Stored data
== Segment start ==
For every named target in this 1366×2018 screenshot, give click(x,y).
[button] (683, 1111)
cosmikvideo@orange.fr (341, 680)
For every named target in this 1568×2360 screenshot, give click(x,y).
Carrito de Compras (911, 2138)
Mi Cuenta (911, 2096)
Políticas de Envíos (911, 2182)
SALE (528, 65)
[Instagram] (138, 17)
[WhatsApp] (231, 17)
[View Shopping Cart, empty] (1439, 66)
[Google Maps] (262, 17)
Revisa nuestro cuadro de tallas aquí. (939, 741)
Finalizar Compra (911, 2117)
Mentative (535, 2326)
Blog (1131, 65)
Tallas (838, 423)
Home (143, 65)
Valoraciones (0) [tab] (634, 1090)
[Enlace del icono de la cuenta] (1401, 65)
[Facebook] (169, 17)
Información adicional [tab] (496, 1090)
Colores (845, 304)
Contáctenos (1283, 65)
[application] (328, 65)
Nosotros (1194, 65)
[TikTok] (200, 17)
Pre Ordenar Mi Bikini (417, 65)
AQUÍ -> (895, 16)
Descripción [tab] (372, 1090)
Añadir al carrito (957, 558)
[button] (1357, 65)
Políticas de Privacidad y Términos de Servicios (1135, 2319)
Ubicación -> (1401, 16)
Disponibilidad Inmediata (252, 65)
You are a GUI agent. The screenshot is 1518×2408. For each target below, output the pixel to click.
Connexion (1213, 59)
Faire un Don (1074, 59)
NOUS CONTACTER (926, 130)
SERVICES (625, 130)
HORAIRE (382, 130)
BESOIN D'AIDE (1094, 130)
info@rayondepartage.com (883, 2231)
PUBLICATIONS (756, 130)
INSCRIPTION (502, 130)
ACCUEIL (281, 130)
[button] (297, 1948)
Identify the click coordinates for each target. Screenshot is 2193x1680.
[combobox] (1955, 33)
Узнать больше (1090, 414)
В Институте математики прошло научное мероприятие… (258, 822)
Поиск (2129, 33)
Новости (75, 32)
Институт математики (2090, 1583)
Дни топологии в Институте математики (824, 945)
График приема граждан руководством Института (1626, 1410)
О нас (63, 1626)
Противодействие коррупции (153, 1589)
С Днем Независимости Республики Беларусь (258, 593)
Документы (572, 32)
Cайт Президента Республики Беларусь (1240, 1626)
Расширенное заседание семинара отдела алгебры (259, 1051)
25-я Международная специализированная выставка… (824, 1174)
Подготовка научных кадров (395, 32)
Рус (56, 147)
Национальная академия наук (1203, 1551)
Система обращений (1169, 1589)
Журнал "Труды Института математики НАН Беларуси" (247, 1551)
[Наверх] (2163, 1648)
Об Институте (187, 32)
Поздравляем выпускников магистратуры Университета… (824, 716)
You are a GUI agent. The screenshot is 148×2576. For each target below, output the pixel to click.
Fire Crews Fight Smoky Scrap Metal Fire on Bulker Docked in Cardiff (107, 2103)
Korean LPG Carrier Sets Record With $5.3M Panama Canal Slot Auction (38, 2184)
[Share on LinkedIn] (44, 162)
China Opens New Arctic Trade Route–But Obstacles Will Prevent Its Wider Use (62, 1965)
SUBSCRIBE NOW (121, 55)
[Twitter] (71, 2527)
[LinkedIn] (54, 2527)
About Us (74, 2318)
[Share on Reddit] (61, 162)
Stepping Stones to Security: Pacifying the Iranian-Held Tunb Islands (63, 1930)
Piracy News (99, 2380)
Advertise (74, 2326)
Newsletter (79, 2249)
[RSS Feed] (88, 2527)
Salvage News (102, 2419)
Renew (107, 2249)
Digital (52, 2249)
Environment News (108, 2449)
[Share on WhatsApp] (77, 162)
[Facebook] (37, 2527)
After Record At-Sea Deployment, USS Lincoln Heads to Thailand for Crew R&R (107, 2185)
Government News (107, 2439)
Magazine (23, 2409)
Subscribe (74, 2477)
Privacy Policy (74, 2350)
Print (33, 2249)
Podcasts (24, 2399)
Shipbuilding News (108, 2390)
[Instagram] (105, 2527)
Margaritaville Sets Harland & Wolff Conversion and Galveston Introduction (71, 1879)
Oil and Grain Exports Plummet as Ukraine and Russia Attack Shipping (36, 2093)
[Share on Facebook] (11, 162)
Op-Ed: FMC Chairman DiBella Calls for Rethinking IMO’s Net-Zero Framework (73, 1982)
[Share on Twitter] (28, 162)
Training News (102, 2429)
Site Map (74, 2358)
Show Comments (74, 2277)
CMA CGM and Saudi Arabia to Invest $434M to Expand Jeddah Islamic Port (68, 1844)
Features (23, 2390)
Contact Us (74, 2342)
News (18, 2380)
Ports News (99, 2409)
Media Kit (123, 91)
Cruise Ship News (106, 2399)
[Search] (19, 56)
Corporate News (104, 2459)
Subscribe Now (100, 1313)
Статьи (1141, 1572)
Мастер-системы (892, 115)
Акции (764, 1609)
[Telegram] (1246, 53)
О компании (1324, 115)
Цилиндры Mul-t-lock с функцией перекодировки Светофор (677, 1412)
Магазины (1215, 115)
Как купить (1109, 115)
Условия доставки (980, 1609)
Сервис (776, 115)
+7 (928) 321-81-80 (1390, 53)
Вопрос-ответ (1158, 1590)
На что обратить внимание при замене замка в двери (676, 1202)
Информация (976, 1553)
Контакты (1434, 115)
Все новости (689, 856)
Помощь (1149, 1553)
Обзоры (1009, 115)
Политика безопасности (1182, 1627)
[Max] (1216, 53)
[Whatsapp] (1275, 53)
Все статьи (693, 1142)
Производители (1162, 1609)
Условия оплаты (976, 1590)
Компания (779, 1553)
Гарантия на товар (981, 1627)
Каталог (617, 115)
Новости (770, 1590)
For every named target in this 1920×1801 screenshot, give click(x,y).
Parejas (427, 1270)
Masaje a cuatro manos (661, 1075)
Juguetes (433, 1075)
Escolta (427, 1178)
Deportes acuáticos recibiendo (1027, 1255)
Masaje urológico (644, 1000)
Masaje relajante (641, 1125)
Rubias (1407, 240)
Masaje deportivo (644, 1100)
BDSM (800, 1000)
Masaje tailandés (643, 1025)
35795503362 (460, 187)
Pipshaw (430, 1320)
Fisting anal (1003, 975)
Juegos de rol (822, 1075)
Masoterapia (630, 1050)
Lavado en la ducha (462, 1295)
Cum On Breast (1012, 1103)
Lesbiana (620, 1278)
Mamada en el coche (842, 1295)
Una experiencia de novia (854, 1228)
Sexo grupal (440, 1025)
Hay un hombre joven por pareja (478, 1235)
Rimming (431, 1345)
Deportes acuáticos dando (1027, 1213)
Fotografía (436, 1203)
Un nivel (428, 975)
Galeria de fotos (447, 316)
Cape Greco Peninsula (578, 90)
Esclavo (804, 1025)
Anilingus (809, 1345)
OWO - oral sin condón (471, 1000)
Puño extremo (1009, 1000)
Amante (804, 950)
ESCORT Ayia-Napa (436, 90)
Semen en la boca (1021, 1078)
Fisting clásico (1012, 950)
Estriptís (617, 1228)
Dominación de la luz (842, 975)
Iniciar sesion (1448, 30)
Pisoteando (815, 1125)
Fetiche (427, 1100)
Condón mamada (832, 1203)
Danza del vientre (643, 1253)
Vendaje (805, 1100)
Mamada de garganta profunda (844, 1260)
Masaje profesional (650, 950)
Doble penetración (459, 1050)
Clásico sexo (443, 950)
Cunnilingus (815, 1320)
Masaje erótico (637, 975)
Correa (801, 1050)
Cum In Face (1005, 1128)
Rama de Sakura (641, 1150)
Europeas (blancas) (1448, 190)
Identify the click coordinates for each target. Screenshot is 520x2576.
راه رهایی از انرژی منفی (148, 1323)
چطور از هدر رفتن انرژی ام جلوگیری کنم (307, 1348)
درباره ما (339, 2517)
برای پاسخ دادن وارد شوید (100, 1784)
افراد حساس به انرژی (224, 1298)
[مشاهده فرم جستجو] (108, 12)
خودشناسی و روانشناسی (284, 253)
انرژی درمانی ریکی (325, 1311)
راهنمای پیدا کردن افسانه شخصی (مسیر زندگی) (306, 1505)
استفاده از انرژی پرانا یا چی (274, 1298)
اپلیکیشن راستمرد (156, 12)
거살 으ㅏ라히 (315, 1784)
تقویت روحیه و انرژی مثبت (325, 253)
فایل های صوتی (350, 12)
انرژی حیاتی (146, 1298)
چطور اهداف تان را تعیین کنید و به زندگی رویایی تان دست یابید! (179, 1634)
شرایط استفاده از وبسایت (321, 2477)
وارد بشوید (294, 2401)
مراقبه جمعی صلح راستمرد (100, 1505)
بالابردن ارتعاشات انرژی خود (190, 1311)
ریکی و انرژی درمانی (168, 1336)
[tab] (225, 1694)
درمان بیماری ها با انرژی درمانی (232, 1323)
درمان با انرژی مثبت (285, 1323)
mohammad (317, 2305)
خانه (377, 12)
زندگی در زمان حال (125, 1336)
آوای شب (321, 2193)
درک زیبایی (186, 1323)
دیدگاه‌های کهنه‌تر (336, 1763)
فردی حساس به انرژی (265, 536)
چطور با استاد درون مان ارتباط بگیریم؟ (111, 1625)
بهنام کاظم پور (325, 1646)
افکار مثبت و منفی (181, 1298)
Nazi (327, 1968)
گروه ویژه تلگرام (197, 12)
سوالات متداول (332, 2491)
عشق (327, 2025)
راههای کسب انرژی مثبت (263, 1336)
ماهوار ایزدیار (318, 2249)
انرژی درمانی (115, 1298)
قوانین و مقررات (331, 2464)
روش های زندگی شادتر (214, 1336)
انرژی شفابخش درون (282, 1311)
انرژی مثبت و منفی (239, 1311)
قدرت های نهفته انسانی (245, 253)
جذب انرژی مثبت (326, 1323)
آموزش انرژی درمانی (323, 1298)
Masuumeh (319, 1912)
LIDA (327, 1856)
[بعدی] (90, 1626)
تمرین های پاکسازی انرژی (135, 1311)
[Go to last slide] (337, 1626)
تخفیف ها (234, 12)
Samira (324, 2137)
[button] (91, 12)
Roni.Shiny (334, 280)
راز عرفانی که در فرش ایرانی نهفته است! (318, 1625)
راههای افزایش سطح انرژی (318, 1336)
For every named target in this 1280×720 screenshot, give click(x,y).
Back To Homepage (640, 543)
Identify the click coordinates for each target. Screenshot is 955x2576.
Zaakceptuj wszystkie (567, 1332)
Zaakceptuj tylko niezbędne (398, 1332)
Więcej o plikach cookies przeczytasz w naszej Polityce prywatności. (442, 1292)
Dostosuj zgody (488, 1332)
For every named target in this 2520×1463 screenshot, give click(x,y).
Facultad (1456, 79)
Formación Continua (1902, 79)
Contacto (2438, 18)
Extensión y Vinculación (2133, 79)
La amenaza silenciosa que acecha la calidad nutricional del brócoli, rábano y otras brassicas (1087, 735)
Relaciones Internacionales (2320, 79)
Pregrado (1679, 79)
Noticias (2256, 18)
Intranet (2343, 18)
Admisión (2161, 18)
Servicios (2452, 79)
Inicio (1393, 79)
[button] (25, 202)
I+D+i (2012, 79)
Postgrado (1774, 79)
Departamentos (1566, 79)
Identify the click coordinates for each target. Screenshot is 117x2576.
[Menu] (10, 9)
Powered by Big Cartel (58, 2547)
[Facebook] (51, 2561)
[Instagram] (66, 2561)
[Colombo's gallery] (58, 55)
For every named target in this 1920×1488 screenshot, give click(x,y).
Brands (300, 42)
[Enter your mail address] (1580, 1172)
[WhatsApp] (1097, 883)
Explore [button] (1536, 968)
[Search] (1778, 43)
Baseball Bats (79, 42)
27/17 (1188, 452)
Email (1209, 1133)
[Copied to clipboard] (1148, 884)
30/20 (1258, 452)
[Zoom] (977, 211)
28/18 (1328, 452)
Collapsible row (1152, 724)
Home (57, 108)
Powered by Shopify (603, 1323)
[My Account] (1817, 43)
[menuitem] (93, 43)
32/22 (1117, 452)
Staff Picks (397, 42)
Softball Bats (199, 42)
== Segment end ==
# THE TASK:
In the records above, find the line with "[Instagram] (105, 2527)"; write out exactly that line and each one after it, stopping after the line with "Show Comments (74, 2277)".

# PROBLEM SOLUTION:
[Instagram] (105, 2527)
Margaritaville Sets Harland & Wolff Conversion and Galveston Introduction (71, 1879)
Oil and Grain Exports Plummet as Ukraine and Russia Attack Shipping (36, 2093)
[Share on Facebook] (11, 162)
Op-Ed: FMC Chairman DiBella Calls for Rethinking IMO’s Net-Zero Framework (73, 1982)
[Share on Twitter] (28, 162)
Training News (102, 2429)
Site Map (74, 2358)
Show Comments (74, 2277)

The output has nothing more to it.